United States District Court, D. South Carolina
Sep 8, 2010
C.A. No.: 2:05-CR-0135-PMD (D.S.C. Sep. 8, 2010)

Opinion

C.A. No.: 2:05-CR-0135-PMD.

September 8, 2010


ORDER


Edward Copeland ("Petitioner") was found guilty of conspiracy to possess with intent to distribute and distribution of 500 grams or more of cocaine and fifty (50) grams or more of cocaine base; possession with intent to distribute five (5) grams or more of cocaine base and a quantity of cocaine; and possession of ammunition by a convicted felon. Petitioner received a life sentence, which was affirmed by the Fourth Circuit. Petitioner now moves the Court, pursuant to 28 U.S.C. § 2255 (2008), to vacate his sentence, alleging that his trial counsel provided ineffective assistance. For the reasons discussed below, the Court denies Petitioner's motion.

On a motion to vacate, set aside, or correct a sentence pursuant to 28 U.S.C. § 2255, the petitioner bears the burden of proving the grounds for collateral attack by a preponderance of the evidence. Miller v. United States, 261 F.2d 546, 547 (4th Cir. 1958). In deciding a § 2255 motion, the court need not hold a hearing if "the motion and the files and records of the case conclusively show that the prisoner is entitled to no relief." Id. Based on the circumstances of this case, the Court finds no hearing is necessary to address Respondent's motion and dismisses Petitioner's motion for the following reasons.

ANALYSIS

Petitioner alleges that his trial attorney, David Michel, provided ineffective assistance of counsel. In his motion, Petitioner states nine grounds for his ineffective assistance of counsel claim against Attorney Michel:

1. Counsel "failed to challenge an allegation of juror bias when brought to his attention;"
2. Counsel "failed to file a motion to dismiss [the] indictment due to U.S. Government misconduct;"
3. Counsel failed to interview or investigate the Government's witnesses;
4. Counsel failed to impeach the Government's witnesses;
5. Counsel failed to object to Petitioner's sentencing guideline calculations;
6. Counsel failed to present exculpatory evidence based on "improper Government Misconduct;"
7. Counsel failed to challenge the indictment;
8. Counsel failed to object to the Government's manipulation of dates relevant to Petitioner's conspiracy charge;
9. Counsel failed to object to certain forensic evidence pursuant to Crawford v.

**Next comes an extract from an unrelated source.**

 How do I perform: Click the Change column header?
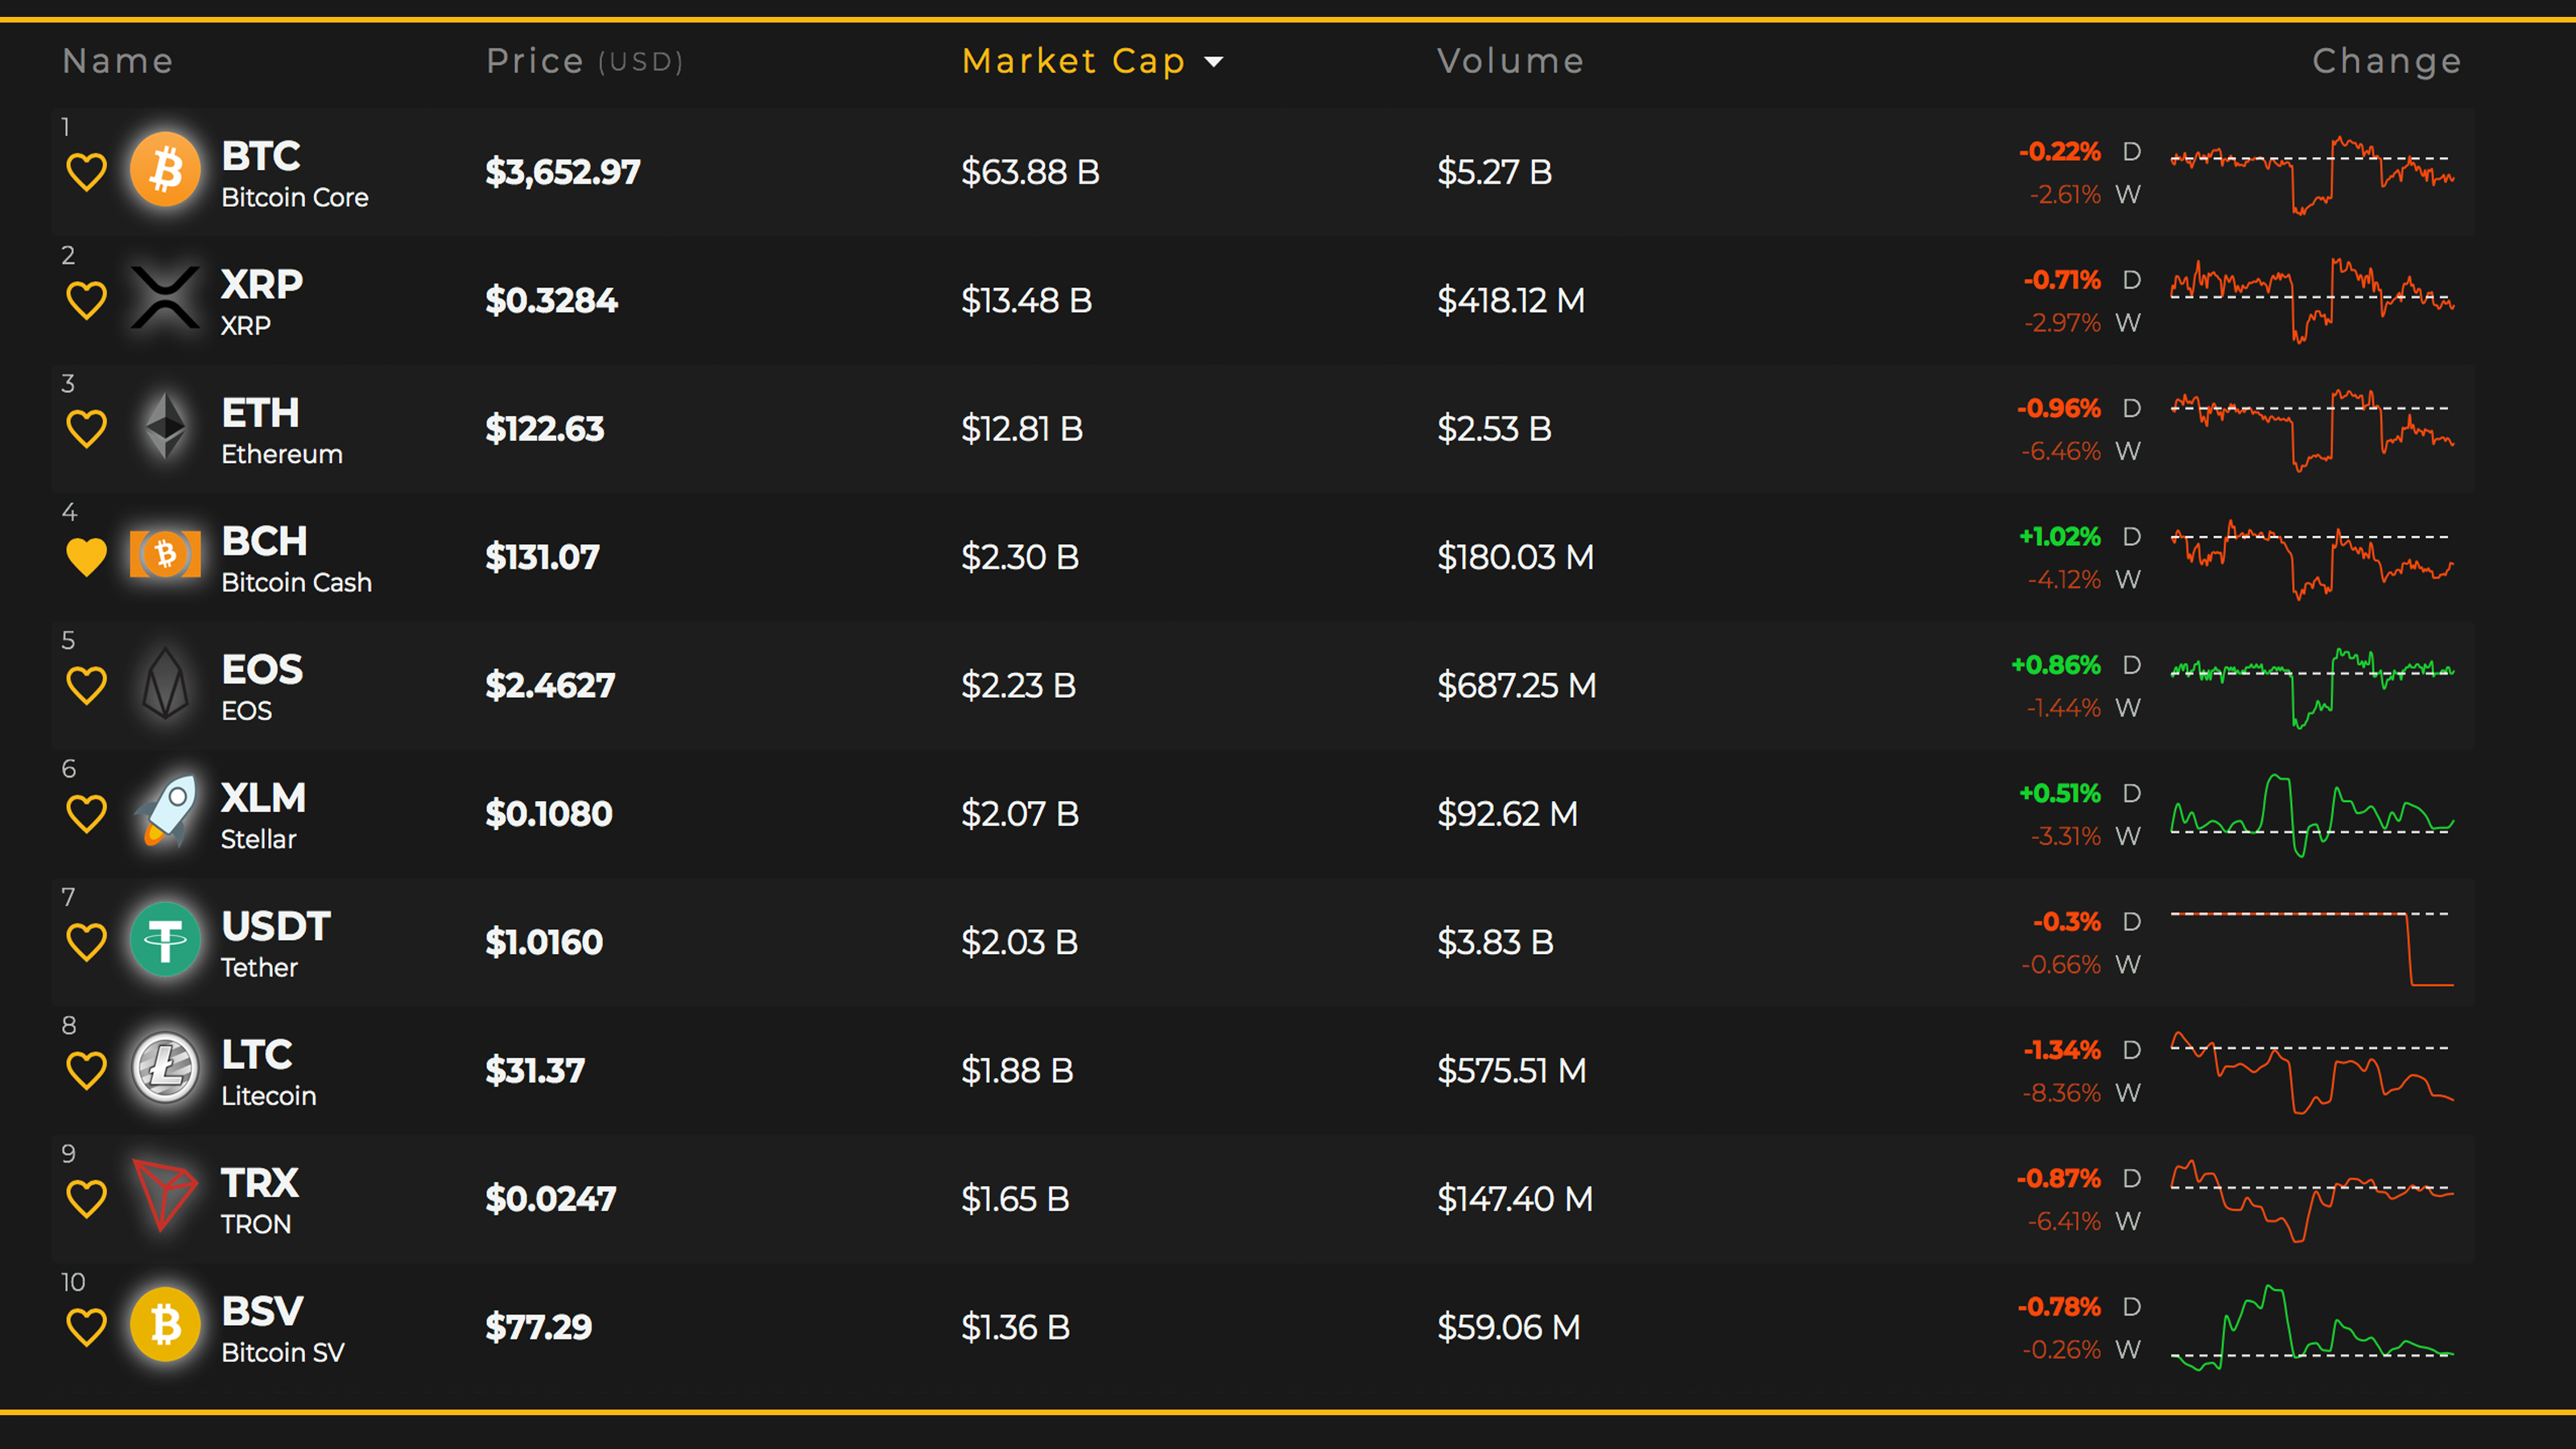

Washington.

Petitioner also claims that his appellate counsel, Guy Vitetta, provided ineffective assistance of counsel. Specifically, Petitioner claims that Attorney Vitetta failed to present the "strongest issues available to [Petitioner] for his direct appeal."

Before addressing the merits of Petitioner's Motion, the Government claims that Petitioner's § 2255 motion is time-barred. The AEDPA amended § 2255 to provide a one-year statute of limitations period for the filing of § 2255 motions. Section 2255 provides that the period of limitation will begin to run upon "the date on which the judgment of conviction becomes final." 28 U.S.C. § 2255 (2008). Moreover, pursuant to Clay v. United States, 537 U.S. 522 (2003), it is now clear that Petitioner's conviction is not final until the ninety-day period for filing a petition for writ of certiorari has expired. Petitioner's petition for writ of certiorari was denied by written order on January 12, 2009. However, according to the Government, Petitioner did not file the instant § 2255 motion until January 25, 2010-more than one year from the date upon which his conviction became final. Accordingly, the Government argues that Petitioner's motion is time-barred.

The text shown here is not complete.